_What you need to do_
Retyping the entries exactly is all that is required.
*** Extracted records Section Begins ***
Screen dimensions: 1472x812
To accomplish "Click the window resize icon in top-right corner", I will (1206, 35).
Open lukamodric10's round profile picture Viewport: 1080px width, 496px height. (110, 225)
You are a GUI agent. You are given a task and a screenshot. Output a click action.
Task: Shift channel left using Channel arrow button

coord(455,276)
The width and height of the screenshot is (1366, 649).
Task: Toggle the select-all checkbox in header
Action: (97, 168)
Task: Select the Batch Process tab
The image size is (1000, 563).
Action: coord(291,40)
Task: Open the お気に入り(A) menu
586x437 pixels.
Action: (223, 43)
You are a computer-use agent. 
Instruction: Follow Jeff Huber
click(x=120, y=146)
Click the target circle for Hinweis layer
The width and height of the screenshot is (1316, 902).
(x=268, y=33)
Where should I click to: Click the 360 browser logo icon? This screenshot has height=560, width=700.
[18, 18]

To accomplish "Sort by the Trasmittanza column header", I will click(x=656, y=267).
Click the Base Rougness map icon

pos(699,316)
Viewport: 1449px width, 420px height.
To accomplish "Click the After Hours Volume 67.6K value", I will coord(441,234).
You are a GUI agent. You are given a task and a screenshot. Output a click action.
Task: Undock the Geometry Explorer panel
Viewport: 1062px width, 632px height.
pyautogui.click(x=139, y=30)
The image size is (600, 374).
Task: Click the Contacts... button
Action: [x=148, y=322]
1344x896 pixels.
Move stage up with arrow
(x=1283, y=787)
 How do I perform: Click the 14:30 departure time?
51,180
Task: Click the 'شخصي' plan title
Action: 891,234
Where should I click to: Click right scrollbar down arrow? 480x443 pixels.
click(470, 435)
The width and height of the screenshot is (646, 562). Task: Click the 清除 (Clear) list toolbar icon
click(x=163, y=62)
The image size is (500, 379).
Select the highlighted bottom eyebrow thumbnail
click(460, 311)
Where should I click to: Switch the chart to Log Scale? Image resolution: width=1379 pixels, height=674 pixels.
*** Extracted records Section Ends ***
_Output for this exercise_
Screen dimensions: 1472x812
To accomplish "Click the window resize icon in top-right corner", I will (1206, 35).
Open lukamodric10's round profile picture Viewport: 1080px width, 496px height. (110, 225)
You are a GUI agent. You are given a task and a screenshot. Output a click action.
Task: Shift channel left using Channel arrow button

coord(455,276)
The width and height of the screenshot is (1366, 649).
Task: Toggle the select-all checkbox in header
Action: (97, 168)
Task: Select the Batch Process tab
The image size is (1000, 563).
Action: coord(291,40)
Task: Open the お気に入り(A) menu
586x437 pixels.
Action: (223, 43)
You are a computer-use agent. 
Instruction: Follow Jeff Huber
click(x=120, y=146)
Click the target circle for Hinweis layer
The width and height of the screenshot is (1316, 902).
(x=268, y=33)
Where should I click to: Click the 360 browser logo icon? This screenshot has height=560, width=700.
[18, 18]

To accomplish "Sort by the Trasmittanza column header", I will click(x=656, y=267).
Click the Base Rougness map icon

pos(699,316)
Viewport: 1449px width, 420px height.
To accomplish "Click the After Hours Volume 67.6K value", I will coord(441,234).
You are a GUI agent. You are given a task and a screenshot. Output a click action.
Task: Undock the Geometry Explorer panel
Viewport: 1062px width, 632px height.
pyautogui.click(x=139, y=30)
The image size is (600, 374).
Task: Click the Contacts... button
Action: [x=148, y=322]
1344x896 pixels.
Move stage up with arrow
(x=1283, y=787)
 How do I perform: Click the 14:30 departure time?
51,180
Task: Click the 'شخصي' plan title
Action: 891,234
Where should I click to: Click right scrollbar down arrow? 480x443 pixels.
click(470, 435)
The width and height of the screenshot is (646, 562). Task: Click the 清除 (Clear) list toolbar icon
click(x=163, y=62)
The image size is (500, 379).
Select the highlighted bottom eyebrow thumbnail
click(460, 311)
Where should I click to: Switch the chart to Log Scale? Image resolution: width=1379 pixels, height=674 pixels.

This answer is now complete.